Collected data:
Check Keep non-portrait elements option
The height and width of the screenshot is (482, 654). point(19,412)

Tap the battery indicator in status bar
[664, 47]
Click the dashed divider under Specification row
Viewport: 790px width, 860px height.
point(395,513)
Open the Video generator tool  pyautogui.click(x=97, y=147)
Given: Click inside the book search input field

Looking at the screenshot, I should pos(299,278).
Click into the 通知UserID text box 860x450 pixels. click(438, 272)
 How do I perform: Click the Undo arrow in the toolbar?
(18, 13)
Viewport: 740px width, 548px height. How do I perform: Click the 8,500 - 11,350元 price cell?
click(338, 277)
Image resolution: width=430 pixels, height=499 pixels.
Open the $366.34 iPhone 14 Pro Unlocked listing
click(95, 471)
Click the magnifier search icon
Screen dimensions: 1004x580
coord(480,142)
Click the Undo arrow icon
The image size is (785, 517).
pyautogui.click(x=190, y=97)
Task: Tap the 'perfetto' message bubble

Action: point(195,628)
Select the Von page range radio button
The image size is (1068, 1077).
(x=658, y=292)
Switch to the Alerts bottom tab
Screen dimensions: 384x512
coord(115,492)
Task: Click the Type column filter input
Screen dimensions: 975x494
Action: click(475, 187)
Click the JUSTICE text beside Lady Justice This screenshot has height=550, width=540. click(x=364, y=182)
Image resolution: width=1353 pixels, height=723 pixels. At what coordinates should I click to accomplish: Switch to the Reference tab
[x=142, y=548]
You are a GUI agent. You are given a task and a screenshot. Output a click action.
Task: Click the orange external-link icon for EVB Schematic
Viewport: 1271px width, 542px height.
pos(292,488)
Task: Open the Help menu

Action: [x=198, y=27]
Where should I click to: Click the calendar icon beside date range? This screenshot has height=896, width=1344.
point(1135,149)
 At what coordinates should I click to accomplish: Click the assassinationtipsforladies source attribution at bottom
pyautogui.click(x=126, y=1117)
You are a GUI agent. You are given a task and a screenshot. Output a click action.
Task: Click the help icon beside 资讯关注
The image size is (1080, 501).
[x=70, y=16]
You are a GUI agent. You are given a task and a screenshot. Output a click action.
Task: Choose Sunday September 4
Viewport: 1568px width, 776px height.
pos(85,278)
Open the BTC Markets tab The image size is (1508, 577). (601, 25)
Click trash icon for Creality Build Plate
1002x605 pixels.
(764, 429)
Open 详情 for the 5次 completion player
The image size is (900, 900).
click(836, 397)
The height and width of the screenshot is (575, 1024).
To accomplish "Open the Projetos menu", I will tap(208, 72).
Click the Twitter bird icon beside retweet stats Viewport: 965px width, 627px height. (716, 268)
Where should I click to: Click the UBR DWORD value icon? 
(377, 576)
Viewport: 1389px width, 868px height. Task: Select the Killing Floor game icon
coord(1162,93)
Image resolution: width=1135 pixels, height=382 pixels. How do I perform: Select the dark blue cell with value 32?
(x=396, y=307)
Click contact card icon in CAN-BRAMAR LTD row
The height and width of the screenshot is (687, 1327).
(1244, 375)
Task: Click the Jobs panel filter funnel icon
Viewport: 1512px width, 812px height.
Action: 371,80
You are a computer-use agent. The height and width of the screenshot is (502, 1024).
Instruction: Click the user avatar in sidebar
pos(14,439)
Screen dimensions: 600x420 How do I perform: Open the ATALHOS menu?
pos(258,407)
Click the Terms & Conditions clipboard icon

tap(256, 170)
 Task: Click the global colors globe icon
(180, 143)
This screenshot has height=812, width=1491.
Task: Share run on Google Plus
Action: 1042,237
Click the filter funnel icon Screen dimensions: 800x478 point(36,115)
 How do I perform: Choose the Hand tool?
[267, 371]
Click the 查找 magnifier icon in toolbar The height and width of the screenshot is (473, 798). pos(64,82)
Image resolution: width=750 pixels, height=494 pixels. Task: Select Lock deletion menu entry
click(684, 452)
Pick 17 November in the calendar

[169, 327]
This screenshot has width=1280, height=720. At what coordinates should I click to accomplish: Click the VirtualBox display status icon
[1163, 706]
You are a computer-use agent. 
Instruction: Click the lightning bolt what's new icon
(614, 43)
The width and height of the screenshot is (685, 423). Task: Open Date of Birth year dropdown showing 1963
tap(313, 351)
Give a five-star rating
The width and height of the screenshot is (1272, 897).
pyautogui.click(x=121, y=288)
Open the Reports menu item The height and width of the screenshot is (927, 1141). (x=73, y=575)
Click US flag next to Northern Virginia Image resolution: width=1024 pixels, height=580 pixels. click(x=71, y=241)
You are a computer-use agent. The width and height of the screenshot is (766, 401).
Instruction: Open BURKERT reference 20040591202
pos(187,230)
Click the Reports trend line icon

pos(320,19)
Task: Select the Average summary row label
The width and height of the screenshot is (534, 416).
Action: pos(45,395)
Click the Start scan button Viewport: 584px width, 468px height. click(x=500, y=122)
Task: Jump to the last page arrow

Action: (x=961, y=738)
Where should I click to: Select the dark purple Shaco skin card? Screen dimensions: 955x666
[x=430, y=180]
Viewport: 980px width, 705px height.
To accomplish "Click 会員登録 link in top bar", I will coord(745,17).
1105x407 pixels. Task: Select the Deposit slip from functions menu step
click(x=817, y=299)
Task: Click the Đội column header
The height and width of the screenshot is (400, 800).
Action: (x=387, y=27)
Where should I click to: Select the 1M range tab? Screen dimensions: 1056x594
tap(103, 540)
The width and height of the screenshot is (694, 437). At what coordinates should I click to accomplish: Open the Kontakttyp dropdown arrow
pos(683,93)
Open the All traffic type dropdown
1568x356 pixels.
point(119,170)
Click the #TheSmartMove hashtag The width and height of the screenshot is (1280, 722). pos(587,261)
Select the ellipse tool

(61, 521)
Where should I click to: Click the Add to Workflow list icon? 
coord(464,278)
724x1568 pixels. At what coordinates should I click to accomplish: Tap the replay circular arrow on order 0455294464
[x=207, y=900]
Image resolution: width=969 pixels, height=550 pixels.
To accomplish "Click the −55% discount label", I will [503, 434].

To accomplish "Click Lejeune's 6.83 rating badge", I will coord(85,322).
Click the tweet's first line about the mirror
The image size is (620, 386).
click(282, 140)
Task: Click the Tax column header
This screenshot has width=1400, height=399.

### Exercise prompt
All of the data above should be transcribed exactly.

### Task answer
Check Keep non-portrait elements option
The height and width of the screenshot is (482, 654). point(19,412)

Tap the battery indicator in status bar
[664, 47]
Click the dashed divider under Specification row
Viewport: 790px width, 860px height.
point(395,513)
Open the Video generator tool  pyautogui.click(x=97, y=147)
Given: Click inside the book search input field

Looking at the screenshot, I should pos(299,278).
Click into the 通知UserID text box 860x450 pixels. click(438, 272)
 How do I perform: Click the Undo arrow in the toolbar?
(18, 13)
Viewport: 740px width, 548px height. How do I perform: Click the 8,500 - 11,350元 price cell?
click(338, 277)
Image resolution: width=430 pixels, height=499 pixels.
Open the $366.34 iPhone 14 Pro Unlocked listing
click(95, 471)
Click the magnifier search icon
Screen dimensions: 1004x580
coord(480,142)
Click the Undo arrow icon
The image size is (785, 517).
pyautogui.click(x=190, y=97)
Task: Tap the 'perfetto' message bubble

Action: point(195,628)
Select the Von page range radio button
The image size is (1068, 1077).
(x=658, y=292)
Switch to the Alerts bottom tab
Screen dimensions: 384x512
coord(115,492)
Task: Click the Type column filter input
Screen dimensions: 975x494
Action: click(475, 187)
Click the JUSTICE text beside Lady Justice This screenshot has height=550, width=540. click(x=364, y=182)
Image resolution: width=1353 pixels, height=723 pixels. At what coordinates should I click to accomplish: Switch to the Reference tab
[x=142, y=548]
You are a GUI agent. You are given a task and a screenshot. Output a click action.
Task: Click the orange external-link icon for EVB Schematic
Viewport: 1271px width, 542px height.
pos(292,488)
Task: Open the Help menu

Action: [x=198, y=27]
Where should I click to: Click the calendar icon beside date range? This screenshot has height=896, width=1344.
point(1135,149)
 At what coordinates should I click to accomplish: Click the assassinationtipsforladies source attribution at bottom
pyautogui.click(x=126, y=1117)
You are a GUI agent. You are given a task and a screenshot. Output a click action.
Task: Click the help icon beside 资讯关注
The image size is (1080, 501).
[x=70, y=16]
You are a GUI agent. You are given a task and a screenshot. Output a click action.
Task: Choose Sunday September 4
Viewport: 1568px width, 776px height.
pos(85,278)
Open the BTC Markets tab The image size is (1508, 577). (601, 25)
Click trash icon for Creality Build Plate
1002x605 pixels.
(764, 429)
Open 详情 for the 5次 completion player
The image size is (900, 900).
click(836, 397)
The height and width of the screenshot is (575, 1024).
To accomplish "Open the Projetos menu", I will tap(208, 72).
Click the Twitter bird icon beside retweet stats Viewport: 965px width, 627px height. (716, 268)
Where should I click to: Click the UBR DWORD value icon? 
(377, 576)
Viewport: 1389px width, 868px height. Task: Select the Killing Floor game icon
coord(1162,93)
Image resolution: width=1135 pixels, height=382 pixels. How do I perform: Select the dark blue cell with value 32?
(x=396, y=307)
Click contact card icon in CAN-BRAMAR LTD row
The height and width of the screenshot is (687, 1327).
(1244, 375)
Task: Click the Jobs panel filter funnel icon
Viewport: 1512px width, 812px height.
Action: 371,80
You are a computer-use agent. The height and width of the screenshot is (502, 1024).
Instruction: Click the user avatar in sidebar
pos(14,439)
Screen dimensions: 600x420 How do I perform: Open the ATALHOS menu?
pos(258,407)
Click the Terms & Conditions clipboard icon

tap(256, 170)
 Task: Click the global colors globe icon
(180, 143)
This screenshot has height=812, width=1491.
Task: Share run on Google Plus
Action: 1042,237
Click the filter funnel icon Screen dimensions: 800x478 point(36,115)
 How do I perform: Choose the Hand tool?
[267, 371]
Click the 查找 magnifier icon in toolbar The height and width of the screenshot is (473, 798). pos(64,82)
Image resolution: width=750 pixels, height=494 pixels. Task: Select Lock deletion menu entry
click(684, 452)
Pick 17 November in the calendar

[169, 327]
This screenshot has width=1280, height=720. At what coordinates should I click to accomplish: Click the VirtualBox display status icon
[1163, 706]
You are a computer-use agent. 
Instruction: Click the lightning bolt what's new icon
(614, 43)
The width and height of the screenshot is (685, 423). Task: Open Date of Birth year dropdown showing 1963
tap(313, 351)
Give a five-star rating
The width and height of the screenshot is (1272, 897).
pyautogui.click(x=121, y=288)
Open the Reports menu item The height and width of the screenshot is (927, 1141). (x=73, y=575)
Click US flag next to Northern Virginia Image resolution: width=1024 pixels, height=580 pixels. click(x=71, y=241)
You are a computer-use agent. The width and height of the screenshot is (766, 401).
Instruction: Open BURKERT reference 20040591202
pos(187,230)
Click the Reports trend line icon

pos(320,19)
Task: Select the Average summary row label
The width and height of the screenshot is (534, 416).
Action: pos(45,395)
Click the Start scan button Viewport: 584px width, 468px height. click(x=500, y=122)
Task: Jump to the last page arrow

Action: (x=961, y=738)
Where should I click to: Select the dark purple Shaco skin card? Screen dimensions: 955x666
[x=430, y=180]
Viewport: 980px width, 705px height.
To accomplish "Click 会員登録 link in top bar", I will coord(745,17).
1105x407 pixels. Task: Select the Deposit slip from functions menu step
click(x=817, y=299)
Task: Click the Đội column header
The height and width of the screenshot is (400, 800).
Action: (x=387, y=27)
Where should I click to: Select the 1M range tab? Screen dimensions: 1056x594
tap(103, 540)
The width and height of the screenshot is (694, 437). At what coordinates should I click to accomplish: Open the Kontakttyp dropdown arrow
pos(683,93)
Open the All traffic type dropdown
1568x356 pixels.
point(119,170)
Click the #TheSmartMove hashtag The width and height of the screenshot is (1280, 722). pos(587,261)
Select the ellipse tool

(61, 521)
Where should I click to: Click the Add to Workflow list icon? 
coord(464,278)
724x1568 pixels. At what coordinates should I click to accomplish: Tap the replay circular arrow on order 0455294464
[x=207, y=900]
Image resolution: width=969 pixels, height=550 pixels.
To accomplish "Click the −55% discount label", I will [503, 434].

To accomplish "Click Lejeune's 6.83 rating badge", I will coord(85,322).
Click the tweet's first line about the mirror
The image size is (620, 386).
click(282, 140)
Task: Click the Tax column header
This screenshot has width=1400, height=399.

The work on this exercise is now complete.